TASK ITEM.
According to the SVD page text, what are the singular values σ_i?

PAGE TEXT.
[Start of section]
7. The Singular Value Decomposition(SVD)

7.1 Singular values and Singular vectors

The SVD separates any matrix into simple pieces.

A is any m by n matrix, square or rectangular, Its rank is r.

Choices from the SVD

\[AA^Tu_i = \sigma_i^{2}u_i \\
A^TAv_i = \sigma_i^{2}v_i \\
Av_i = \sigma_i u_i
\]

$u_i$— the left singular vectors (unit eigenvectors of $AA^T$)

$v_i$— the right singular vectors (unit eigenvectors of $A^TA$)

$\sigma_i$— singular values (square roots of the equal eigenvalues of $AA^T$ and $A^TA$)
[End of section]
DATA SEGMENT.
[Start of section]
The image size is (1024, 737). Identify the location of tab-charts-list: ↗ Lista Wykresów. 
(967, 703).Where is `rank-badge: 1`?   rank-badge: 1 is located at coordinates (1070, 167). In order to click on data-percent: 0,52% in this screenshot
[End of section]
RESULT.
They are the square roots of the equal eigenvalues of AA^T and A^TA.